Estimaciones y alcance del torneo
Brad Ross, Managing Director de Bank of America y responsable de la relación con la FIFA, explica que el certamen trasciende el ámbito deportivo para convertirse en una plataforma de negocio, inversión y transformación. Solo en Estados Unidos, los cálculos apuntan a 30.500 millones de dólares de producción económica, 17.200 millones de aportación al PIB y cerca de 185.000 puestos de trabajo. Estas cifras se derivan de un estudio conjunto entre la FIFA y la Organización Mundial del Comercio y reflejan el efecto multiplicador que genera la llegada de millones de visitantes a las dieciséis sedes repartidas entre Canadá, México y Estados Unidos.
El gasto registrado con tarjetas de crédito y débito en las ciudades anfitrionas ya muestra un incremento del 6,3 % interanual durante las primeras fases del torneo, mientras que el consumo de visitantes procedentes de fuera de esas localidades ha crecido un 16,7 %. Estos datos, procedentes del Bank of America Institute, confirman que el impacto no se limita a la compra de entradas, sino que se extiende al alojamiento, la restauración y el comercio local.

Sectores beneficiados y oportunidades locales
El turismo y la hostelería experimentan el efecto más inmediato, pero el análisis de Bank of America señala que también se verán favorecidos el comercio minorista, el transporte, la logística, la tecnología y los servicios financieros. Las dieciséis sedes suman conjuntamente un PIB de 11 billones de dólares, una población de 130 millones de personas y reciben unos 33 millones de visitantes internacionales cada año. El torneo ofrece a estas ciudades la posibilidad de proyectarse ante una audiencia global mayor y de atraer inversión posterior.
Las pequeñas y medianas empresas constituyen uno de los colectivos que más pueden beneficiarse. Restaurantes, hoteles, comercios y proveedores locales pasan a formar parte de la experiencia del aficionado y acceden a clientes procedentes de todo el mundo. Ross subraya que muchas de estas relaciones comerciales pueden prolongarse más allá de la duración del evento.
Legado a largo plazo y papel de la tecnología
El directivo recuerda el ejemplo de Barcelona tras los Juegos Olímpicos de 1992 para ilustrar cómo un gran acontecimiento deportivo puede modificar la percepción internacional de una ciudad.

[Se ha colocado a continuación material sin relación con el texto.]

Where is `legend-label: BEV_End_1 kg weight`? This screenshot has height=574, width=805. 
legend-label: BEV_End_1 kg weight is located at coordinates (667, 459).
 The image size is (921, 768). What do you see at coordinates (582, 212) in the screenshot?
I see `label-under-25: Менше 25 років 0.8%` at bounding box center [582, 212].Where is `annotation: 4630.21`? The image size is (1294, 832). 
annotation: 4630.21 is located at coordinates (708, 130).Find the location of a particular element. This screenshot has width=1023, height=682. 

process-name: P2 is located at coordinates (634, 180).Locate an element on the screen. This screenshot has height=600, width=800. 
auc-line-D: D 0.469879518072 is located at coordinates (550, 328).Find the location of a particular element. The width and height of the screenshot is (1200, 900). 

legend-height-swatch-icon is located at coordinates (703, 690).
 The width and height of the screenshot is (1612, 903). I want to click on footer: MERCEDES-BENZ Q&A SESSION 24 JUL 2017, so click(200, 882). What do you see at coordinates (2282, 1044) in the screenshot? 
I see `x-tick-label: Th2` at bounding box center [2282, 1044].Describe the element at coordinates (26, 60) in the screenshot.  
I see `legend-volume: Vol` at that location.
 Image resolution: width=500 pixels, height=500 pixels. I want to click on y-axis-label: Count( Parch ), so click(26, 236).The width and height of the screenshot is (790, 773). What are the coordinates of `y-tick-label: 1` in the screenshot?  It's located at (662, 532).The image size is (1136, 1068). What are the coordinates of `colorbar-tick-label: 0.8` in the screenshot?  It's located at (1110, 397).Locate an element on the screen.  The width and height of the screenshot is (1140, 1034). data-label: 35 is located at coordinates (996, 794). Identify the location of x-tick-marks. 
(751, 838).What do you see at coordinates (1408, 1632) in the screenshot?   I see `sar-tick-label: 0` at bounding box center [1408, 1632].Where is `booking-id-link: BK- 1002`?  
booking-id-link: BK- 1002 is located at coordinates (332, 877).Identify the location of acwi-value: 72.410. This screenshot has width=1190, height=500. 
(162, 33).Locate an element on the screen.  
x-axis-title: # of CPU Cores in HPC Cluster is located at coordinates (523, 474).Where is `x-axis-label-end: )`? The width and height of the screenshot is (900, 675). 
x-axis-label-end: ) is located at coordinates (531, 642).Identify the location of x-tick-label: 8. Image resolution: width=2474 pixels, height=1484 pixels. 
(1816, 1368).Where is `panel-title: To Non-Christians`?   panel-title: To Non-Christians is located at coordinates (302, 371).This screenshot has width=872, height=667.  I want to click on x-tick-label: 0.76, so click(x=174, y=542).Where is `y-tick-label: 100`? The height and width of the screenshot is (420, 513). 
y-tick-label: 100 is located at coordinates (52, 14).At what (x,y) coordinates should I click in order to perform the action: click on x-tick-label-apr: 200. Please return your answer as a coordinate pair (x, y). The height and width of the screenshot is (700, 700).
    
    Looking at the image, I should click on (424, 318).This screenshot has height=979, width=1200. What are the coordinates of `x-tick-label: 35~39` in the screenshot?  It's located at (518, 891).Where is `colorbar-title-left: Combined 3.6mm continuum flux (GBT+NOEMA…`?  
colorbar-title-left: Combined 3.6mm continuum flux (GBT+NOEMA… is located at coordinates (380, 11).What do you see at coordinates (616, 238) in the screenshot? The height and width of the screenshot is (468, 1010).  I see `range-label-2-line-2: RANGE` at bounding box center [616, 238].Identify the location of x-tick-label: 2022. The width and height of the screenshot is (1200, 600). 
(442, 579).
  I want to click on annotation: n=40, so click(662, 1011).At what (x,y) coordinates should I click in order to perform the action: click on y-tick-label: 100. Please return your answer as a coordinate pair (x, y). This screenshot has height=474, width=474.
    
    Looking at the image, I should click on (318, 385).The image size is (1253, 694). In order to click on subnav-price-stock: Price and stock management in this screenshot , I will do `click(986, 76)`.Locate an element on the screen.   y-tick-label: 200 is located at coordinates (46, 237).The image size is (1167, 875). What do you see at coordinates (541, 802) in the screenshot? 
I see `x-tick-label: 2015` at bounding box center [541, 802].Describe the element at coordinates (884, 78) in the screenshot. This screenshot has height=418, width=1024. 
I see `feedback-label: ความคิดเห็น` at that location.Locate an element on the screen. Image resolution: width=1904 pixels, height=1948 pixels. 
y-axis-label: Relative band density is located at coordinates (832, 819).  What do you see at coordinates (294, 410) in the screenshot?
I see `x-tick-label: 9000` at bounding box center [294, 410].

El éxito del Mundial, según sus palabras, se medirá no solo por la asistencia a los estadios o las audiencias televisivas, sino por la capacidad de las sedes para seguir atrayendo visitantes e inversiones una vez finalizado el torneo.
La edición de 2026 se presenta además como el primer Mundial impulsado por la inteligencia artificial. La IA se aplicará en operaciones, retransmisiones y análisis de datos, mientras que los pagos digitales buscarán volverse prácticamente invisibles para el usuario. Bank of America considera que esta combinación de escala y avances tecnológicos puede convertir el torneo en el de mayor relevancia comercial de la historia, siempre que se planifique un legado duradero.
Evaluación del patrocinio y programas comunitarios
Bank of America actúa como primer socio bancario global oficial de la FIFA. Ross indica que el valor de la alianza se juzgará por la experiencia de los clientes, el beneficio para las empresas locales y el alcance de los programas comunitarios. La entidad ha ampliado la iniciativa Sports with Us para llegar a más de 10.000 jóvenes en 14 países, con el objetivo de que el impacto del torneo se prolongue en forma de oportunidades educativas y deportivas.
El directivo concluye que las alianzas más sólidas generan valor en múltiples dimensiones y que el recuerdo que quede de la participación de la entidad dependerá tanto de los resultados comerciales como de la percepción de comunidades más fuertes y experiencias memorables para los aficionados.